However, why go through the process of inputting all of the content yourself?
You include a few tags, bunch everything up in a .zip file, and hand the theme
off to the client, who can upload it into Weebly and create the rest
themselves. One bonus: never having to deal with clients that require constant
wording changing or fixing spelling mistakes.
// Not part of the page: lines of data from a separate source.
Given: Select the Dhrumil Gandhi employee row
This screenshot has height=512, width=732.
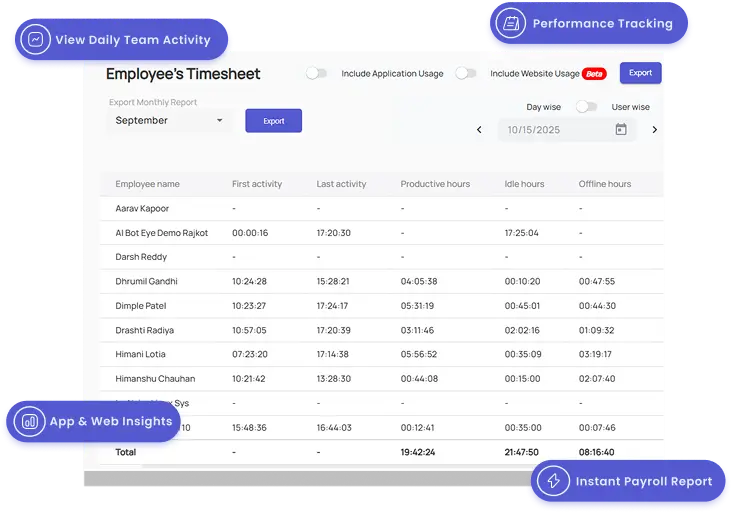Looking at the screenshot, I should click(x=148, y=281).
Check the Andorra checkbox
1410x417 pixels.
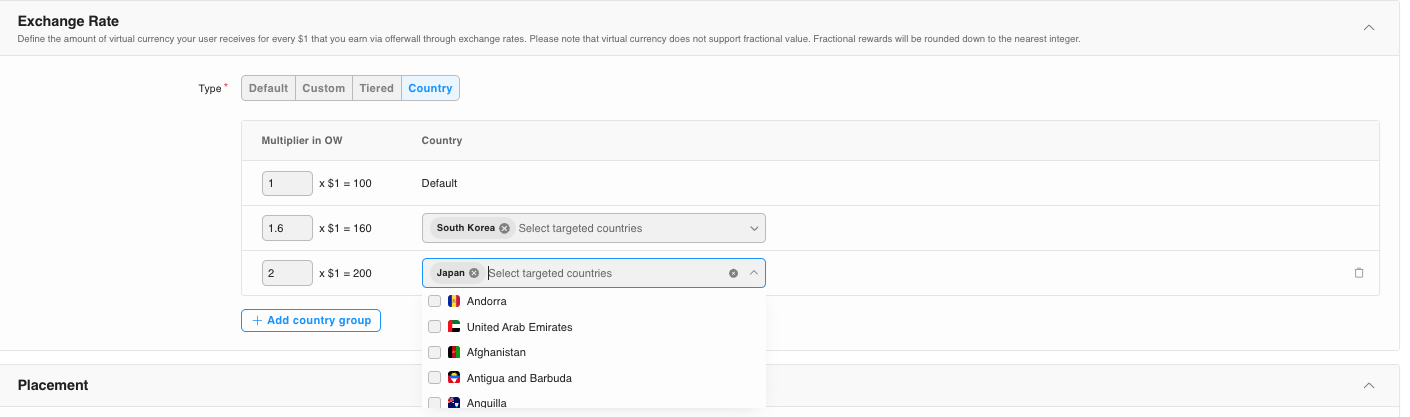click(x=434, y=301)
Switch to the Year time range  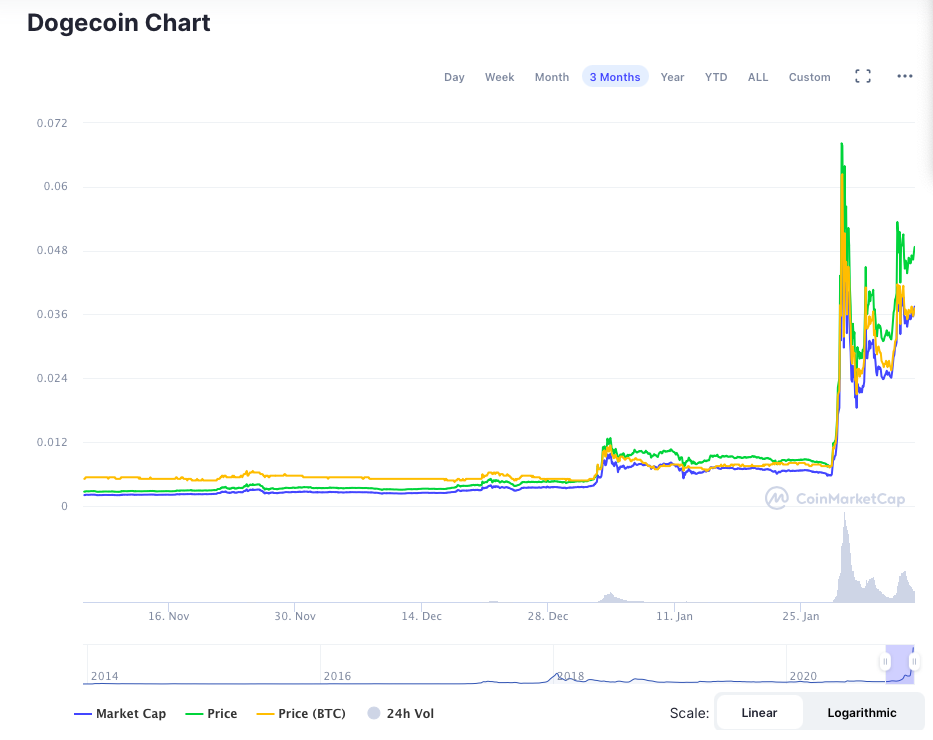[672, 76]
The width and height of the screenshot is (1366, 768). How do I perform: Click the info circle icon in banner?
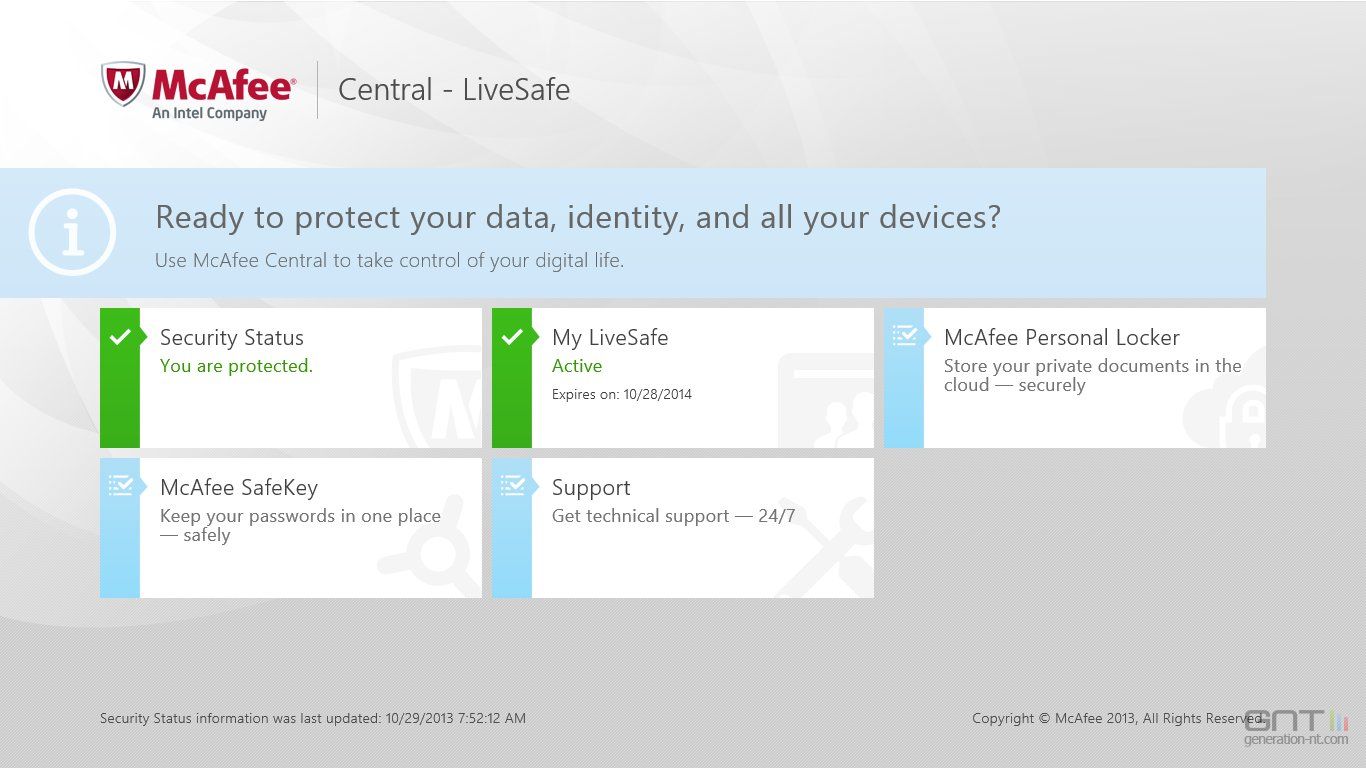pyautogui.click(x=72, y=233)
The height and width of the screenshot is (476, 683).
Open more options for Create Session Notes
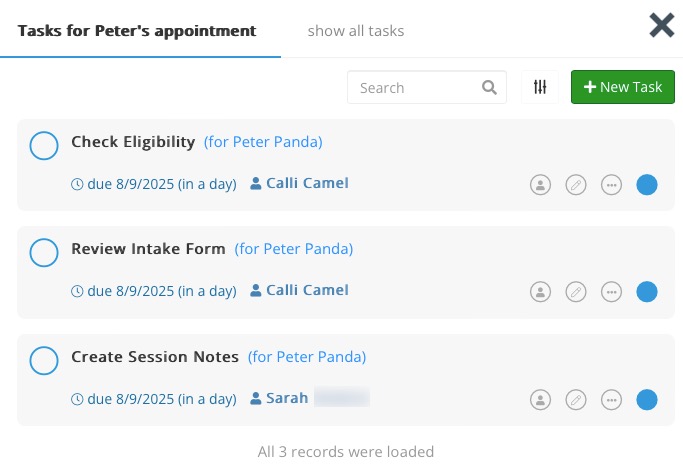tap(611, 399)
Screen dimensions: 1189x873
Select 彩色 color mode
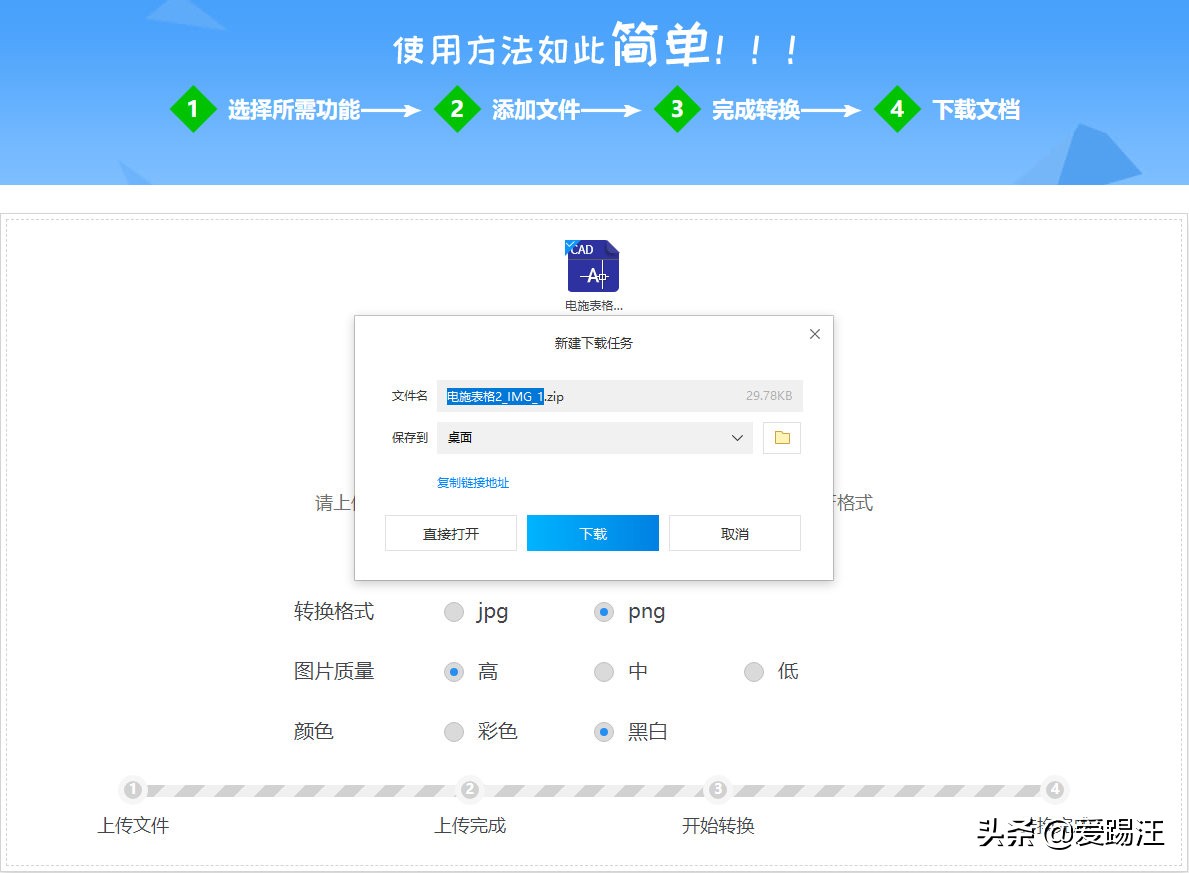click(453, 731)
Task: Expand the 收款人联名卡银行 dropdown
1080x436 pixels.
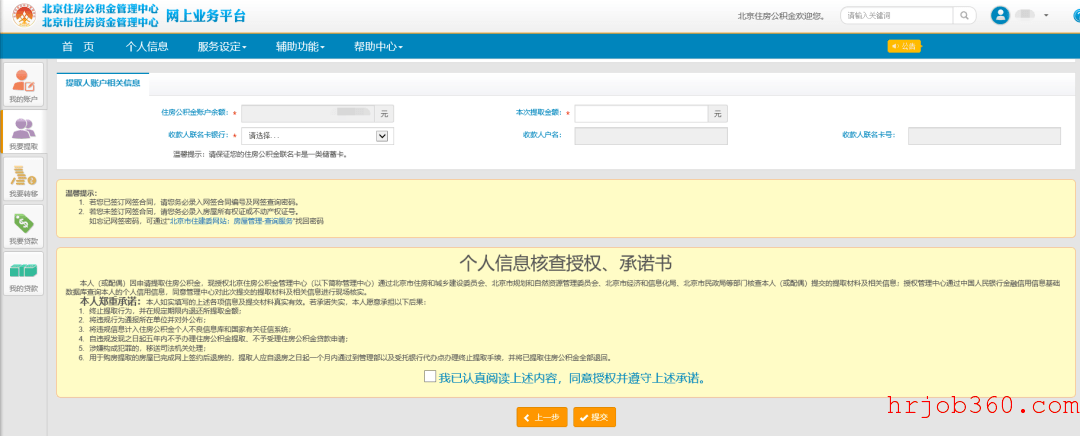Action: pos(318,136)
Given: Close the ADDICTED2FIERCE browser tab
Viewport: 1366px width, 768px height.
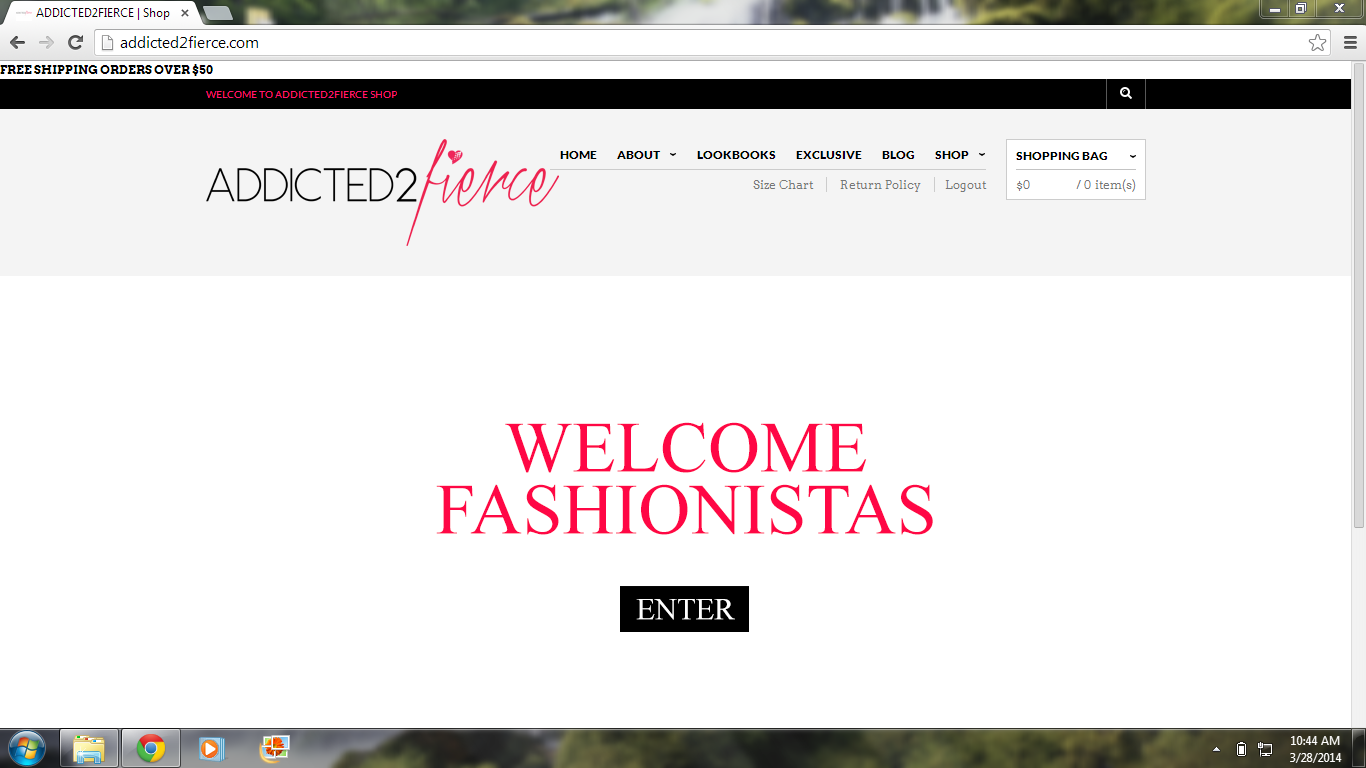Looking at the screenshot, I should [185, 13].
Also, want to create a simple site for a hobby, to put your resume on, or to
host an open-source project? Weebly is perfect for that, outputs nice,
standards-compliant code, and you don't have to waste a lot of time hacking up
a design by hand (even if you could). For the more involved site (your
startup's site, for example), it will still make sense to start from scratch.

------
edw519
Sounds like Viaweb, a generation later. Congratulations, guys.

------
ssharp
I was struck with the idea of doing a dead-simple e-commerce app a few months
ago. I can think of so many ways that a powerful and simple WYSIWYG can be
turned into a revenue generator. Congrats on implementing something great!

------
terpua
A WYSIWYG for restaurants is also a nice target (built in menus, pricing,
etc.). Perhaps with a built-in reservation system.

------
redorb
yeah this sounds like something that could totally take over the current model
of Weebly; not in the sense of a new business model (they are still charging
for domain / DNS services) - but I think this could bolster that model up so
nicely - they may have to focus on this more, thus becoming their core
offering.

------
henning
Startups making easy to use stuff that actually solves someone's problem? Hm.

 _Interesting_.

------
_pius
Weebly really seems to be kicking ass. Nice job guys.